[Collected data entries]

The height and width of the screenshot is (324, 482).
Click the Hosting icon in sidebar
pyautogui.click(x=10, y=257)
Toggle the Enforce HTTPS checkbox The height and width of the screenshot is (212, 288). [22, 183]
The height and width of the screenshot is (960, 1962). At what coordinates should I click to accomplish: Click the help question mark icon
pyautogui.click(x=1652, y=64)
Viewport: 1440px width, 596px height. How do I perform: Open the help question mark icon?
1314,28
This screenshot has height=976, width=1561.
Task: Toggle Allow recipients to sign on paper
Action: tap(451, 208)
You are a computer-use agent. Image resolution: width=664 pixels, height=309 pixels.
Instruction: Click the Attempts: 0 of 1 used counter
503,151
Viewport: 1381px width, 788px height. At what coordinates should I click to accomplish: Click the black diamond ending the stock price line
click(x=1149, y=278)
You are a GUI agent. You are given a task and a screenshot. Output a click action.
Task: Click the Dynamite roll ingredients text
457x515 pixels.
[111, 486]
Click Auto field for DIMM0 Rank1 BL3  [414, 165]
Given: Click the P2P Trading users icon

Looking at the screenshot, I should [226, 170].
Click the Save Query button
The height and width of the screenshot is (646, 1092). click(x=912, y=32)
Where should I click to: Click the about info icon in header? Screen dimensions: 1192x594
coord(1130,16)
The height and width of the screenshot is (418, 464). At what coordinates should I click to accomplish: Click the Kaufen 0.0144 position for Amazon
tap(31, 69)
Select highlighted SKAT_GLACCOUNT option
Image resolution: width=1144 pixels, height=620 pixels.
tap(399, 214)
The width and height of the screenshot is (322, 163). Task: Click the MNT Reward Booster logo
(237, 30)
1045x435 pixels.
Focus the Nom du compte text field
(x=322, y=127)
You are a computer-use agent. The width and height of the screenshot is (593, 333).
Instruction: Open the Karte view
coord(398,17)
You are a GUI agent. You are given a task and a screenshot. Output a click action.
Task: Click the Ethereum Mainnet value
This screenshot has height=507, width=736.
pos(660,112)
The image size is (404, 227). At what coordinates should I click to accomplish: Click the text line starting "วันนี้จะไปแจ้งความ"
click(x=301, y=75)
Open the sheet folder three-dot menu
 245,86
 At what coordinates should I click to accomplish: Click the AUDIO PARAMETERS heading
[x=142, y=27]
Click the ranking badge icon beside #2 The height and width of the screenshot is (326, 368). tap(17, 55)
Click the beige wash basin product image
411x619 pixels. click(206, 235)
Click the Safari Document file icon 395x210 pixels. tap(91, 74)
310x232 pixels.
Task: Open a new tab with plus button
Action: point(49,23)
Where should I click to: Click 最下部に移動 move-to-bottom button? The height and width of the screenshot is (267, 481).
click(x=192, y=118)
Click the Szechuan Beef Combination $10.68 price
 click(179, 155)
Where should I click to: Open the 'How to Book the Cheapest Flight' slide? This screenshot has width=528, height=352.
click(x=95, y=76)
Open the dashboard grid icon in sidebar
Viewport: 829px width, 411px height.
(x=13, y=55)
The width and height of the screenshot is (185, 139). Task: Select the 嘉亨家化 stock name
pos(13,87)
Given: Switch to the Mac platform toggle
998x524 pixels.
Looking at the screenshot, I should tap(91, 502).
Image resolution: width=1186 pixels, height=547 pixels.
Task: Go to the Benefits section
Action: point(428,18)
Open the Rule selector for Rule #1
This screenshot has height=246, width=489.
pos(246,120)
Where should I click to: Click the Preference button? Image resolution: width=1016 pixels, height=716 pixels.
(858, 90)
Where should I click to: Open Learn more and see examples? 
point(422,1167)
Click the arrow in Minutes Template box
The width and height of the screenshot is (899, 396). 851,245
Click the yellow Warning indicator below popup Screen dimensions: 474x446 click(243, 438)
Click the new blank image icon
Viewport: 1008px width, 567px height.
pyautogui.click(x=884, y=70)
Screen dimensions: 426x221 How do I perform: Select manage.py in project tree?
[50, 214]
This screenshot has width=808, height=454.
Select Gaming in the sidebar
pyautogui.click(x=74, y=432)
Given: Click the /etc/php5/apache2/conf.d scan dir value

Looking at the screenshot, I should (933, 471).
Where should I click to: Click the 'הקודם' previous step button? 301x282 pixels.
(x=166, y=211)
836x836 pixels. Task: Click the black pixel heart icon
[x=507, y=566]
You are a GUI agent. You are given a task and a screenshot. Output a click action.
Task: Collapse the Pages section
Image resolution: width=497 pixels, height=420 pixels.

- **Directive**
Write out the lines above, from the line containing "Click the yellow" through the line containing "(x=166, y=211)", both included, keeping each one unchanged.

- **Task answer**
Click the yellow Warning indicator below popup Screen dimensions: 474x446 click(243, 438)
Click the new blank image icon
Viewport: 1008px width, 567px height.
pyautogui.click(x=884, y=70)
Screen dimensions: 426x221 How do I perform: Select manage.py in project tree?
[50, 214]
This screenshot has width=808, height=454.
Select Gaming in the sidebar
pyautogui.click(x=74, y=432)
Given: Click the /etc/php5/apache2/conf.d scan dir value

Looking at the screenshot, I should (933, 471).
Where should I click to: Click the 'הקודם' previous step button? 301x282 pixels.
(x=166, y=211)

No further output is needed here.